We presented a cortical-inspired setting extending the approach used in [Bertalmio2007, BertalmioFrontiers2014] to describe contrast phenomena in images. By mimicking the structure of V1, the model explicitly takes into account information on local image orientation and it relates naturally to Wilson-Cowan-type equations introduced in [WilsonCowan1973] to study the evolution of neurons in V1. The model can be efficiently implemented via convolution with appropriate kernels and discretised via standard explicit schemes. The additional information on the local orientation allows to describe contrast/assimilation phenomena as well as notable orientation-dependent illusions outperforming the models introduced in [Bertalmio2007, BertalmioFrontiers2014]. Furthermore, the performance of the introduced mean field model is competitive with the results obtained by applying some popular orientation-dependent filtering such as the ODOG and the BIWaM models [Blakeslee1999, Otazu2008].

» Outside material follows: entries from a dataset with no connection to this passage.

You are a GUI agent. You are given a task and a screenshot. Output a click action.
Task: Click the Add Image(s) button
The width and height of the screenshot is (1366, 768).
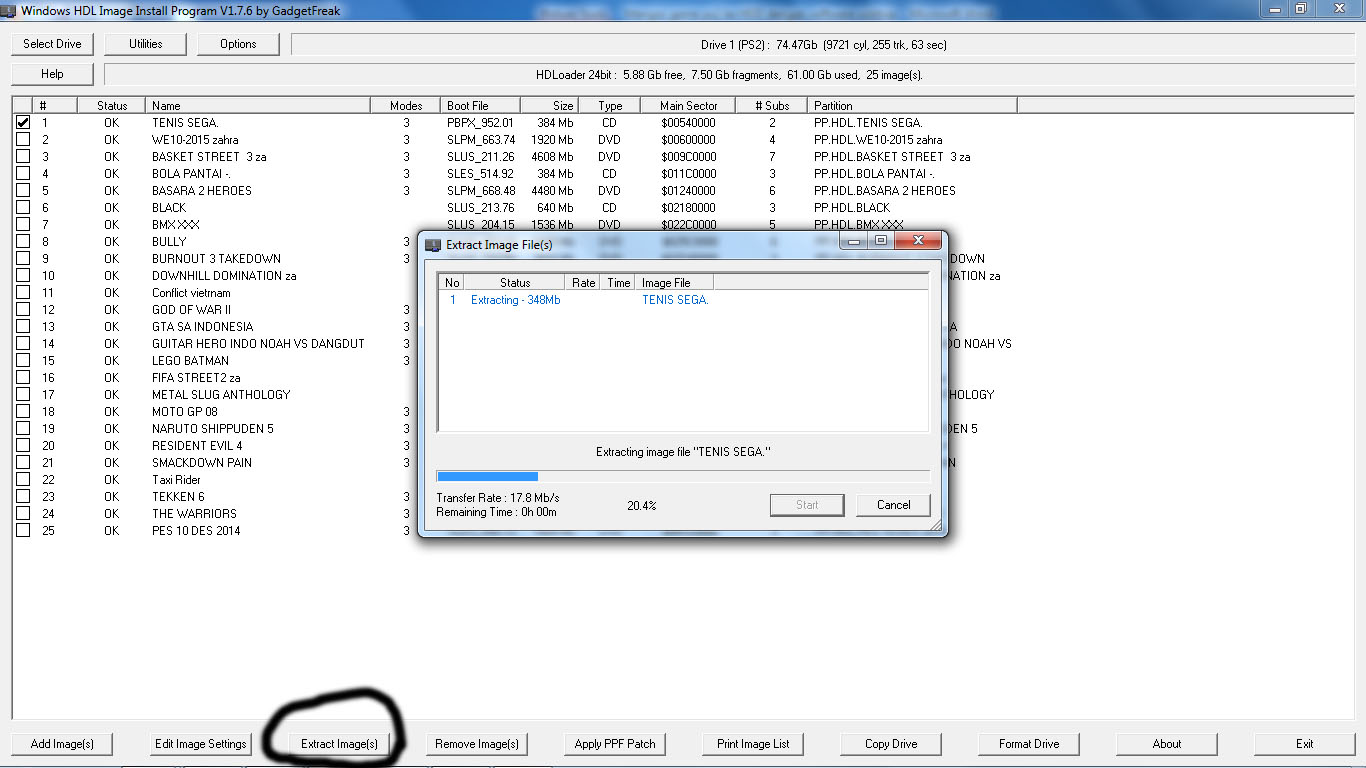pos(61,743)
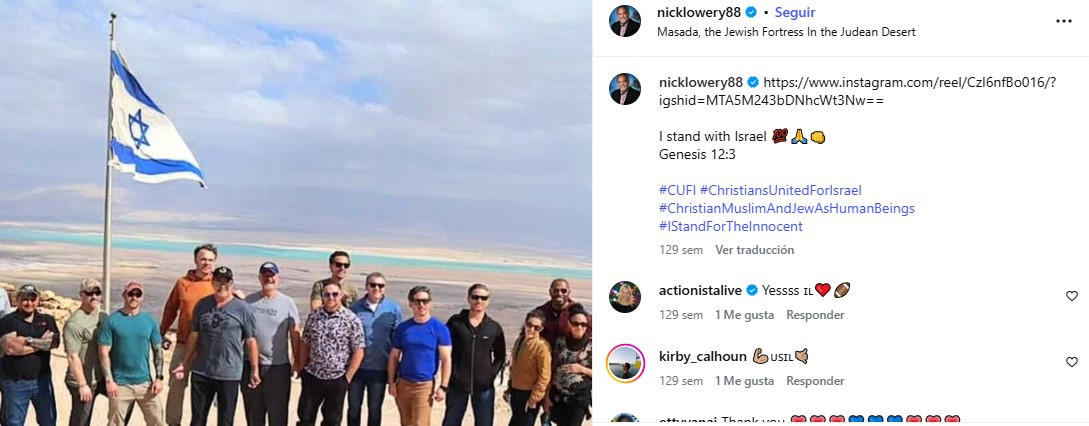Viewport: 1089px width, 426px height.
Task: Like the kirby_calhoun comment with heart icon
Action: pos(1072,362)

Further investigations should address a more accurate modelling reflecting the actual structure of V1. In particular, this concerns the lift operation where the cake wavelet filters should be replaced by Gabor filtering, as well as the interaction weight which could be taken to be the anisotropic heat kernel of [Citti2006] instead of the isotropic Gaussian currently employed. Finally, extensive numerical experiments should be performed to assess the compatibility of the model with psycho-physical tests measuring the perceptual bias induced by these and other phenomena such as the tilt illusion [Self2014]. This would provide insights about the robustness of the model in reproducing the visual pathway behaviour.